The company sent out letters this week to the 45,000 striking landline workers, telling them that health insurance and medical benefits will be suspended on Aug. 31 for all still on strike, so that they could make other arrangements. The strike, which began Aug. 7, has been tense, with no end apparently in sight.

The loss of benefits for striking workers could be a major blow, if not a real test, to see how long they can hold out.

"We feel the company is exercising any means possible to make our members suffer in hopes of breaking unity," Chuck Simpson, president of CWA Local 2204 in Salem, Va., told The Wall Street Journal.

The CWA represents about 35,000 of the 45,000 striking Verizon workers.

Interestingly, the company has argued that benefits are the single dividing issue in the labor talks. But striking workers disagree, arguing the company presented them with 100 demands, and that sharing health benefits costs was only one.

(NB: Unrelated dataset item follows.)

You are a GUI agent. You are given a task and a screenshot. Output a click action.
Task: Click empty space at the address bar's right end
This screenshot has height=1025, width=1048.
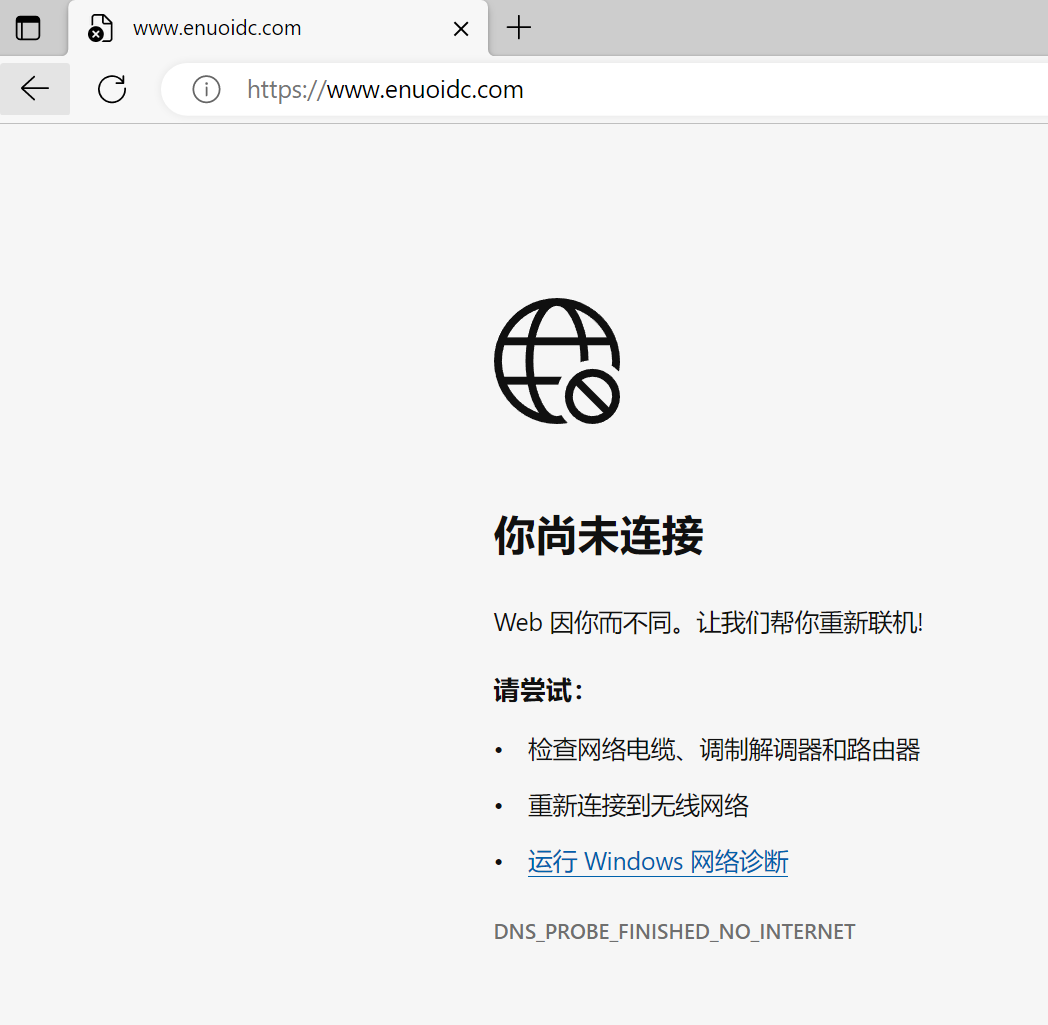click(900, 90)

"This one is about our survival," Ed Fitzpatrick, president of the International Brotherhood of Electrical Workers Union Local 2222, which represents striking Verizon workers, told the Boston Herald earlier this week.

Fitzpatrick echoed sentiments collected recently by the IBTimes from striking Verizon workers on a Manhattan picket line. Workers said the health benefits issue is merely a smoke screen. The real issue is the future of union landline jobs with Verizon, they said.

Verizon earned 57 cents per share in the second quarter, and the company chairman and CEO, Ivan Seidenberg, claimed it was one of Verizon's "best quarters since the 2008 economic downturn."

But the company's landline business has been in decline for awhile, and Verizon wants to reduce costs. Management is seeking "reasonable" concessions from landline workers in the new contract as a result, the company said.

Amid tense talks, Verizon spokesman has said striking union workers must give concessions on its 100 percent company paid health care plan, and increased flexibility on pensions and the ability to move workers.

Verizon has successfully obtained court injunctions limiting the size of picket lines and accused some striking workers of disrupting the company's work and service flow.

The FBI is investigating reports of sabotage, including the cutting of landline wire by agitated strikers, which reportedly interfered with the phone service of thousands of customers between Virginia and Massachusetts.

Fitzpatrick echoed sentiments of the strikers interviewed and said the strike isn't just about health benefits.

"We are willing to pay for a portion of our health care like everyone else," said Fitzpatrick. "But our members are terrified, and if we accept the contract they offered we will not exist in two years."

Union workers said they are concerned over the company's push to change the contract, allowing it to move workers more freely. Many feel Verizon is simply seeking to gain flexibility in the contract so the union can be wiped away over time, shifting work to non-union workers.

Thus, Fitzpatrick argued that the strike is over Verizon's attempt to eliminate job security for union workers, freezing pensions and effectively union busting.